Get Addresses List By Name

Get list of blocked addresses in a specific network group by its name.

Arguments:

  • case_id (string, required): The ID of the case.

  • alert_group_identifiers (List[string], required): Identifiers for the alert groups.

  • network_group_name (string, required): The name of the needed network group.

  • target_entities (List[TargetEntity], optional): Optional list of specific target entities (Identifier, EntityType) to run the action on.

  • scope (string, optional): Defines the scope for the action. Defaults to “All entities”.

Returns:

  • dict: A dictionary containing the list of IP addresses/networks within the specified group.

Run Script

Run arbitrary script with CheckPoint run-script API call. Note: action is not using Siemplify entities to operate. (Note: Description seems incorrect, likely runs script on Cisco FMC/FTD)

Arguments:

  • case_id (string, required): The ID of the case.

  • alert_group_identifiers (List[string], required): Identifiers for the alert groups.

  • script_text (string, required): Script to execute.

  • target (string, required): Specify Cisco device(s) to execute script on (comma-separated list).

  • target_entities (List[TargetEntity], optional): Optional list of specific target entities (Identifier, EntityType) to run the action on.

  • scope (string, optional): Defines the scope for the action.

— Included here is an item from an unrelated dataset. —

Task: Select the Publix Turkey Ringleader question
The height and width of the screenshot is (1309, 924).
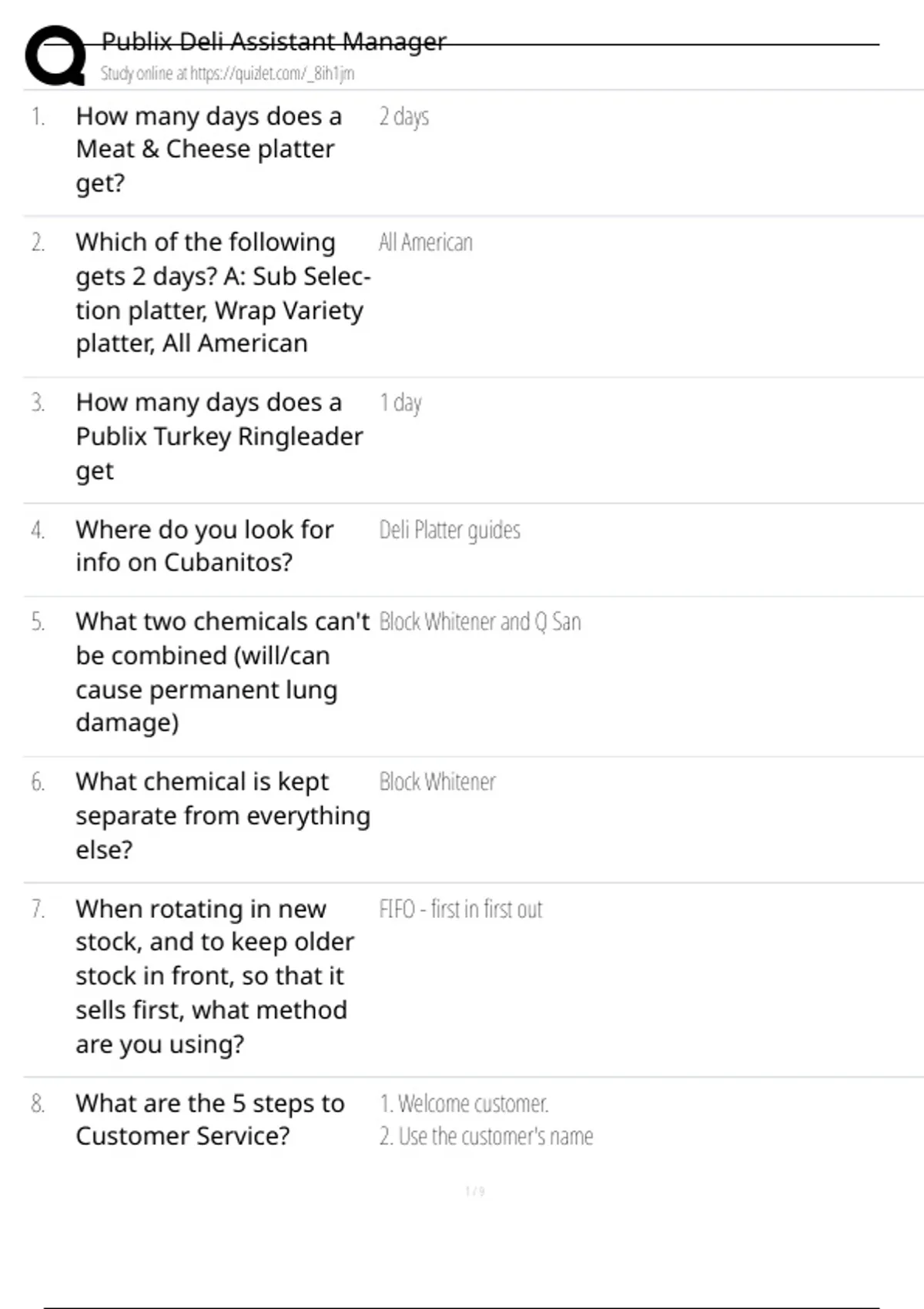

Defaults to “All entities”.

Returns:

  • dict: A dictionary containing the result of the script execution.

Notes

  • Ensure the Cisco Firepower Management Center integration is properly configured in the SOAR Marketplace tab with the correct FMC address and credentials.

  • The user account requires sufficient privileges in FMC to perform API operations (e.g., read/write network objects, deploy policies).

  • Changes made via the API (like adding IPs/URLs to groups) typically require a subsequent deployment action on the FMC to take effect on the managed Firepower devices. This deployment step is usually performed manually in the FMC UI or via separate API calls not included in this basic integration.

  • Group names used in actions must exactly match the names configured in FMC.